Ce manque de fiabilité des sources musulmanes n’est pas fait pour aider les islamologues à quêter un Mohamed historique par une approche critique, se désole la conférencière.
En revanche, explique Mme Ouardi, l’exploration de sources non musulmanes contemporaines de l’avènement de l’islam apportent des éclairages importants avec notamment des prospections archéologiques qui pourraient provoquer une jonction des études islamiques avec l’Histoire.
L’auteure des « Derniers jours de Muhammad » émet l’hypothèse d’un Hidjaz influencé par la culture chrétienne, ce qui remet en cause la naissance de l’islam dans un milieu païen comme soutenu par la tradition musulmane.
Or, l’Arabie préislamique n’était pas une société ignorante et anarchique et avait des liens économiques et culturels avec l’Orient méditerranéen.
« La tradition musulmane est un grand édifice textuel tardif tendancieux et suspect dans lequel les légendes pieuses se mêlent à des données en apparence historiques mais invérifiables », a-t-elle observé.
Le contraste entre les deux périodes nous donne l’impression qu’on a affaire à deux personnages différents, selon l’universitaire.
Les deux images véhiculées dans les témoignages foisonnant de contradictions montrent à la fois un homme pieux et bienveillant aux antipodes d’un personnage cruel ordonnant les massacres.
D’où la nécessiteé d’études sérieuses pour tenter de « déterrer l’Homme enseveli sous la légende religieuse », a mentionné Mme Ouardi pour qui la recherche actuelle sur le début de l’islam est en train de dégager Mohamed de la légende et de le ramener petit à petit vers l’Histoire, vers le temps humain.
« Dans le monde musulman, toute voix qui essaie de ramener Mohamed à la réalité historique est invectivée, stigmatisée pour ne pas dire éliminée », a-t-elle déploré, ajoutant que toute exploration de la genèse historique de l’islam est perçue comme menaçante par les musulmans.
Ainsi, le Mohamed historique se retrouve enlisé dans les sables mouvants du dogmatisme religieux qui entretient volontairement le mystère autour du prophète, le coupant de l’Histoire pour en faire un mythe, selon l’analyse de Ouardi.
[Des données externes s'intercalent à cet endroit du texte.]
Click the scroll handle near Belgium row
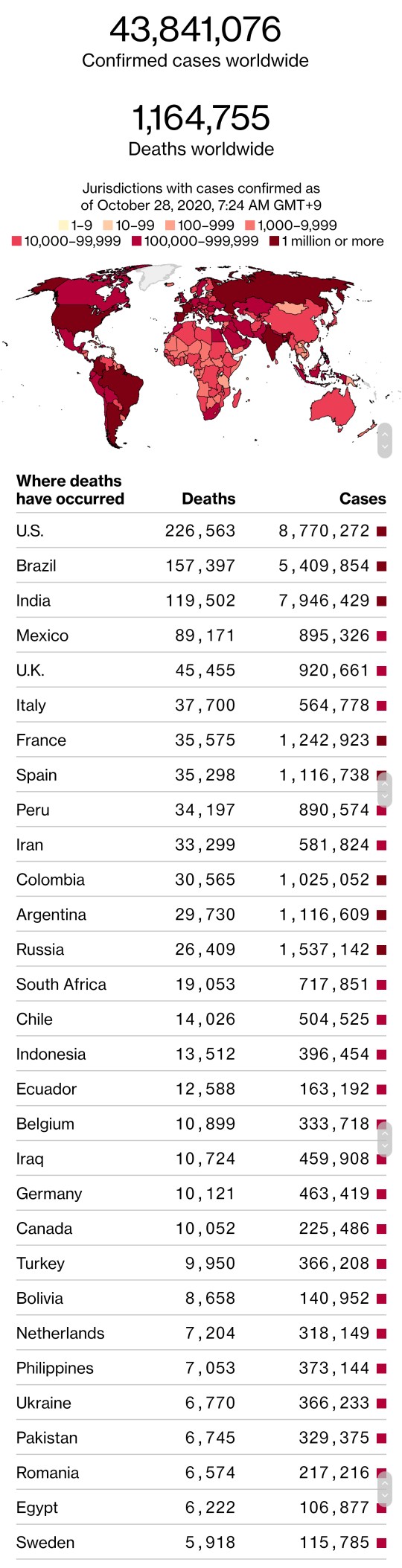pos(385,1139)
« Cette immersion dans les origines de l’islam à travers la figure mystérieuse de son fondateur aura été en fait une manière de sonder les sources du malaise que cette religion suscite à notre époque », a relevé la conférencière qui s’interroge si la violence religieuse n’est pas une dérive fanatique.
Lors des débats, la conférencière a tenté d’expliciter certains concepts en répondant aux nombreuses interrogations du public, concluant que « le malaise de l’islam dans la modernité n’est pas de nature idéologique mais épistémologique ».